**Exercice court a**
Relevez toutes les citations placées entre guillemets « » dans le texte sur les budgets marketing, en ne notant qu'une fois celle qui revient.

═══ Texte proposé ═══

Les entreprises devraient plutôt «penser à la reprise et dépenser en fonction de celle-ci», recommande la firme de recherche marketing Nielsen dans un rapport paru en septembre. (Photo: 123RF)
À la dernière saison des résultats trimestriels, nombreuses ont été les sociétés qui ont fait état d’une baisse de leurs revenus publicitaires.
Or, à défaut de tronquer leur budget marketing pour réduire leurs coûts et «amortir l’impact d’une récession», les entreprises devraient plutôt «penser à la reprise et dépenser en fonction de celle-ci», recommande la firme de recherche marketing Nielsen dans un rapport paru en septembre.
En effet, maintenir son taux d’investissement permettrait d’économiser lors de la reprise, souligne en entrevue son vice-président en efficacité marketing pour le Canada et l’Amérique latine, Matthew Palmer. Il n’est pas le seul à être de cet avis, selon les propos récoltés par Les Affaires. La clé, affirme Roberto Caporuscio, conseiller d’affaires principal à BDC Services-conseils, c’est de «cibler vos initiatives [qui rapportent] le plus possible pour un maximum d’impact».

═══ Matériel d'exercice ═══

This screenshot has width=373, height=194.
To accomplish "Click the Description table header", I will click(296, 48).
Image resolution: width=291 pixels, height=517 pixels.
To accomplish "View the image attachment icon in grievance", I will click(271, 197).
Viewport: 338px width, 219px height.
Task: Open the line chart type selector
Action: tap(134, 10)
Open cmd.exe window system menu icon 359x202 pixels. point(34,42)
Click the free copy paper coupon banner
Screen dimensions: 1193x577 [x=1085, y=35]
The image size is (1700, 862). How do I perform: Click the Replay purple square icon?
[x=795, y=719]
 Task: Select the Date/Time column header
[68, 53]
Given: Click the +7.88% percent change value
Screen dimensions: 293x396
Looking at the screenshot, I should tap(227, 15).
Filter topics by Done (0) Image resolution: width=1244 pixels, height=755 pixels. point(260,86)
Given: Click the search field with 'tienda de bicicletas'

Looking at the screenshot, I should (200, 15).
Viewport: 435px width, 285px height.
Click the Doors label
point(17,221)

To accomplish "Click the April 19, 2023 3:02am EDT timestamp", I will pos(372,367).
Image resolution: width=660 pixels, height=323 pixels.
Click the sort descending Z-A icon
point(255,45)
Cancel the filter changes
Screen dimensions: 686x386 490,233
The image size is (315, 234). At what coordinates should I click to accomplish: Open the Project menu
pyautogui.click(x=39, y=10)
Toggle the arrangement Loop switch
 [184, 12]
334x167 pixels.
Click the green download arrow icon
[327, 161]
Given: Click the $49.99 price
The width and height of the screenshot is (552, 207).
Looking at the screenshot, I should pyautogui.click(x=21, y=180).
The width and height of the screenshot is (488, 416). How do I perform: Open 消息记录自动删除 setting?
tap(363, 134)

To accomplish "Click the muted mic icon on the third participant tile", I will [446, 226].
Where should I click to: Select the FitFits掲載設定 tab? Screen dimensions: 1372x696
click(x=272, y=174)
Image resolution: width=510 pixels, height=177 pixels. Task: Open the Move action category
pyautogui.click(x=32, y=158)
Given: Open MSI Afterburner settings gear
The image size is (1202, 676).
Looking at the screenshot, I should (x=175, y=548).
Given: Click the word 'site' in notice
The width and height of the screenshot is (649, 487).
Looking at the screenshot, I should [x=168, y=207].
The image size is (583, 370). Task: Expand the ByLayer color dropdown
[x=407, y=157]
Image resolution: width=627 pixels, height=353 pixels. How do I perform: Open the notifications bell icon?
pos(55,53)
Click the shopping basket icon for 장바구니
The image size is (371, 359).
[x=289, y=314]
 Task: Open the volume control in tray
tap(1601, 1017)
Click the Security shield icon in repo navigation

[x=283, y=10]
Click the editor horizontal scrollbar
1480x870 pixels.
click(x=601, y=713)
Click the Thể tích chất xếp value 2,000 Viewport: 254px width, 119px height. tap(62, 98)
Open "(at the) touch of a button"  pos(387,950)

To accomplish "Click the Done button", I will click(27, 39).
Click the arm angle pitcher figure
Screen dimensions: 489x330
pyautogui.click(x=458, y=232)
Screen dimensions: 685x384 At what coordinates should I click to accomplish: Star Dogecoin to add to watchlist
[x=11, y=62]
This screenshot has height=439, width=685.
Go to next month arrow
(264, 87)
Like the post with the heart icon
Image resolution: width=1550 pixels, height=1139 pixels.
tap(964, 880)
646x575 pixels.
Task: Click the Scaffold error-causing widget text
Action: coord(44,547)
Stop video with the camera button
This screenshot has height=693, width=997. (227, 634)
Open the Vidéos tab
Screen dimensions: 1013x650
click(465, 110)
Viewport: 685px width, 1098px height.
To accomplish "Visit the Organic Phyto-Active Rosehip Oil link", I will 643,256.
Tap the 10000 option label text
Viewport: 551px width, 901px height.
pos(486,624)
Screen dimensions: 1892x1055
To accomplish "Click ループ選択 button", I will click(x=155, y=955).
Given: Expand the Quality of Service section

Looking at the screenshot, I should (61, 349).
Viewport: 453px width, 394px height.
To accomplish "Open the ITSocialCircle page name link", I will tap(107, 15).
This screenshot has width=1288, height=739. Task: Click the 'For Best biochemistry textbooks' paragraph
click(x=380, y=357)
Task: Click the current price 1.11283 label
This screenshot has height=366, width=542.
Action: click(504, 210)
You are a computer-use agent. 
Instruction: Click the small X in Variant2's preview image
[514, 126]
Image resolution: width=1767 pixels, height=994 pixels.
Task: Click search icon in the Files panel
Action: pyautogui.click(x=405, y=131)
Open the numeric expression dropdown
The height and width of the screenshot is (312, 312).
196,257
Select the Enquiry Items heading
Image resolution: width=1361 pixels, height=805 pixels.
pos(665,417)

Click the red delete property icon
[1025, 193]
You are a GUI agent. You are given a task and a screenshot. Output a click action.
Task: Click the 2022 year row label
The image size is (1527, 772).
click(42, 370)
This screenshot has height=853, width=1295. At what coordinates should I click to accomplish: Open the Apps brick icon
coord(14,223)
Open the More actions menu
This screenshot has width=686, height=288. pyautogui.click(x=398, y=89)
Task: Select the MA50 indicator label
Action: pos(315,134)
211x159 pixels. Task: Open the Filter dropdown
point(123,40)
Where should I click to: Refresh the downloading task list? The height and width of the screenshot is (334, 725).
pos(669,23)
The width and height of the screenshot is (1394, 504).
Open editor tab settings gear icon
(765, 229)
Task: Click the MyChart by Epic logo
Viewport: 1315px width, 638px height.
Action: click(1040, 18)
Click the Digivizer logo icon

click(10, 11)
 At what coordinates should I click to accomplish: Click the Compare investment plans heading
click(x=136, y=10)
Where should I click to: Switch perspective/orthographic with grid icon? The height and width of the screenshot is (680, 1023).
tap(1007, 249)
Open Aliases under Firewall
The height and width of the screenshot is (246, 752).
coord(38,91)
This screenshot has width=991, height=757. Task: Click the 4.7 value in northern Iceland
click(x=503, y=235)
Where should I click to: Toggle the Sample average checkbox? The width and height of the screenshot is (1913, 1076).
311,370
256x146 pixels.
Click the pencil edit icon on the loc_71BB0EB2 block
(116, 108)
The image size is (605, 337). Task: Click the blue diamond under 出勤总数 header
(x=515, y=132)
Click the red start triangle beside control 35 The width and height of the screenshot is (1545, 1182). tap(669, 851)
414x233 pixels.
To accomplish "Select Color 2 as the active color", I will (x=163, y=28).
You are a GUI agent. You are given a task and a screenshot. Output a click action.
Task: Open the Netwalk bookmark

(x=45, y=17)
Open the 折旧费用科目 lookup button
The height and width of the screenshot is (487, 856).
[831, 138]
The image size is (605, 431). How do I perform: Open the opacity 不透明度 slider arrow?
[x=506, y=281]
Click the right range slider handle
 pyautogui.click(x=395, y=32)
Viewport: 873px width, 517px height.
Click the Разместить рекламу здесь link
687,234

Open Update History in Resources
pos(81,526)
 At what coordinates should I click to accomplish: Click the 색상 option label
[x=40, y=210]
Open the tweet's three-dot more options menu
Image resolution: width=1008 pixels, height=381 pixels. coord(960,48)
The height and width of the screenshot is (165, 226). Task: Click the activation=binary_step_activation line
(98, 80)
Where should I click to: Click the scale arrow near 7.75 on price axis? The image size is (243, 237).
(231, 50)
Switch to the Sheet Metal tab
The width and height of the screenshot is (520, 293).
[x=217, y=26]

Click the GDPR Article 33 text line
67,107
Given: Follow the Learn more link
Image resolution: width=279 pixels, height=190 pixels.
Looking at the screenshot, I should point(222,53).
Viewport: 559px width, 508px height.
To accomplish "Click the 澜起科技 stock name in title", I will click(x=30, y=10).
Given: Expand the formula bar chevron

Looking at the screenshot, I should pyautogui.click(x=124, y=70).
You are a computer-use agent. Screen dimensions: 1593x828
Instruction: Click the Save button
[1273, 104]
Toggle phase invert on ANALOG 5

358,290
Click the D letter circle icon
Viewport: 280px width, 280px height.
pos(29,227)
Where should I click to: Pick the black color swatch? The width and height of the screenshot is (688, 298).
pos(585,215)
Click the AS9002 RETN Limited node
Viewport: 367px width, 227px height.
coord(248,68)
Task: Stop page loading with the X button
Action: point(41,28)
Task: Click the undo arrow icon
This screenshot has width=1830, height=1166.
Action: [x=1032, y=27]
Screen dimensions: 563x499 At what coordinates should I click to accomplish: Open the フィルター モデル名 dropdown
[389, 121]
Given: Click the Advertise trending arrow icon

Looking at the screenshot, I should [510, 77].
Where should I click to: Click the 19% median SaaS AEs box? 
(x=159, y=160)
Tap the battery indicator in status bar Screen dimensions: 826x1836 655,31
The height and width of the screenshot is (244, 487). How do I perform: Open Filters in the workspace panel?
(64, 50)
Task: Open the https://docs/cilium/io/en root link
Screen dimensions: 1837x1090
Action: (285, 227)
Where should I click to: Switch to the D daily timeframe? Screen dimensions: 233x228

═══

**Exercice court b**
Renvoyez tels quels les enregistrements compris entre la ligne contenant « Task: Click the undo arrow icon » et celle contenant « Tap the battery », ces deux lignes incluses.

**Corrigé a**
«penser à la reprise et dépenser en fonction de celle-ci»
«amortir l'impact d'une récession»
«cibler vos initiatives [qui rapportent] le plus possible pour un maximum d'impact»

**Corrigé b**
Task: Click the undo arrow icon
This screenshot has width=1830, height=1166.
Action: [x=1032, y=27]
Screen dimensions: 563x499 At what coordinates should I click to accomplish: Open the フィルター モデル名 dropdown
[389, 121]
Given: Click the Advertise trending arrow icon

Looking at the screenshot, I should [510, 77].
Where should I click to: Click the 19% median SaaS AEs box? 
(x=159, y=160)
Tap the battery indicator in status bar Screen dimensions: 826x1836 655,31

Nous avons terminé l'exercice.